Culp: I wrote a piece that I wanted to do, a half-hour adventure comedy. It didn't occur to me that you couldn't possibly afford to do such a thing. I took it to Carl Reiner, who was working on The Dick Van Dyke Show at the time. Reiner said, "I hope you don't mind -- I showed it to a friend of mine, and he wants to talk to you. He's over there, a guy named Sheldon Leonard." So I went over to meet him, and he said, "I liked your idea, kid. But I like mine better." And I said, "What's yours?" And he told me in a couple of sentences. I said, "You're right. Yours is better."
Bain: The part was written for me by [executive producer] Bruce Geller. And he got me approved up to a certain point, but they were a little nervous, like, "The girl, who is she?" [Lucille Ball] owned the show. I was told to go to her bungalow on the Paramount lot and to bring along the latest piece of film I had done. The latest at the time was a comedy. And I wasn't about to walk into her bungalow with a comedy. I couldn't do it. I was just going to walk in with me. So I did. And she just looked me up and down and said, "Looks OK to me." That was it.
Macnee: What a lovely story.
TVG: Patrick, how did you come to your role?
Macnee: It's so boring and so long ago. It's like remembering the Second World War. You try and forget it. Let's just say I got in.
TVG: What would your characters be doing today?
Vaughn: CBS did a two-hour movie 14 years ago called Return of the Man from U.N.C.L.E. That was 15 years after we finished the show. It wasn't really clear what I was doing. I was just a retired spy or something.
Macnee: I don't think you can relate them to reality.

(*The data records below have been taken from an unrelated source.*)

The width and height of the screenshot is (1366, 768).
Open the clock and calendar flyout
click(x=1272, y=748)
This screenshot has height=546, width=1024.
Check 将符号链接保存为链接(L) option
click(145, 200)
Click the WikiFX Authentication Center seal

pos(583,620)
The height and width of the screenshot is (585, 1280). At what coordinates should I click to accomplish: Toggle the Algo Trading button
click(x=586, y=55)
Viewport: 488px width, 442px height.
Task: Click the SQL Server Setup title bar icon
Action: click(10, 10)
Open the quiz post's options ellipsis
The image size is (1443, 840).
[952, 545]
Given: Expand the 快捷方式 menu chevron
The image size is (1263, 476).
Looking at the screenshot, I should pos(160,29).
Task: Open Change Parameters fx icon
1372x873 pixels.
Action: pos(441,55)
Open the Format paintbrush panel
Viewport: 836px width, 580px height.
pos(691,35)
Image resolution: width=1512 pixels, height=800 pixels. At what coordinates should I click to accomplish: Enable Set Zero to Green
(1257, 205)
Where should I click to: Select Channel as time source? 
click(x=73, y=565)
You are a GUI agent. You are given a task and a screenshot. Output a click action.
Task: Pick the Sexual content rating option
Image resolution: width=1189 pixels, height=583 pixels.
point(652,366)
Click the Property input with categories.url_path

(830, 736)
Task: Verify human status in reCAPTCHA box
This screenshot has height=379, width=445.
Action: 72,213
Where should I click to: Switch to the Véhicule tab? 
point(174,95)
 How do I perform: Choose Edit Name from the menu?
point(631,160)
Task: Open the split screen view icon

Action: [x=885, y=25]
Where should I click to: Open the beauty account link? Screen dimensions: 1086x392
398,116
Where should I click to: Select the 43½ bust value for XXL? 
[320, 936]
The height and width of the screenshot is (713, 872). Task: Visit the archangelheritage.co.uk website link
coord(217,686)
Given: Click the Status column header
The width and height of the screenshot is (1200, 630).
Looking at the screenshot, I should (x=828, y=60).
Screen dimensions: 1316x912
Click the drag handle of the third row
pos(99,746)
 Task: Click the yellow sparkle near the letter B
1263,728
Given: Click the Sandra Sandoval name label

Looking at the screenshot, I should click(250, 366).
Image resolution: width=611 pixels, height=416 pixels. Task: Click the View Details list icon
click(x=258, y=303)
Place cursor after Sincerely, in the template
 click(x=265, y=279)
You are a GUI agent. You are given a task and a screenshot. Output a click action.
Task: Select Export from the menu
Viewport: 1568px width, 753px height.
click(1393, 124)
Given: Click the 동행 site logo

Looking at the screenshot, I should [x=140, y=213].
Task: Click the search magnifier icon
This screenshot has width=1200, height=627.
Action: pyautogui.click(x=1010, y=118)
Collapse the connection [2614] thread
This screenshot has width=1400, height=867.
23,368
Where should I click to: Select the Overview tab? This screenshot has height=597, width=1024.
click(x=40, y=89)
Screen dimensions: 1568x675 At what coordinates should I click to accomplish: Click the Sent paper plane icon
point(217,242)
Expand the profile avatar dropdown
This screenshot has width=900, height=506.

We did The New Avengers with this perfectly gorgeous girl named Joanna Lumley, who has achieved enormous success on Absolutely Fabulous. But the show was awfully bad. Nothing related to the other show, which was frightfully good.
Culp: Kelly would be dead of alcoholism somehow. Either that or he might be a kept man. But they'd have to lock him up to keep the booze away from him.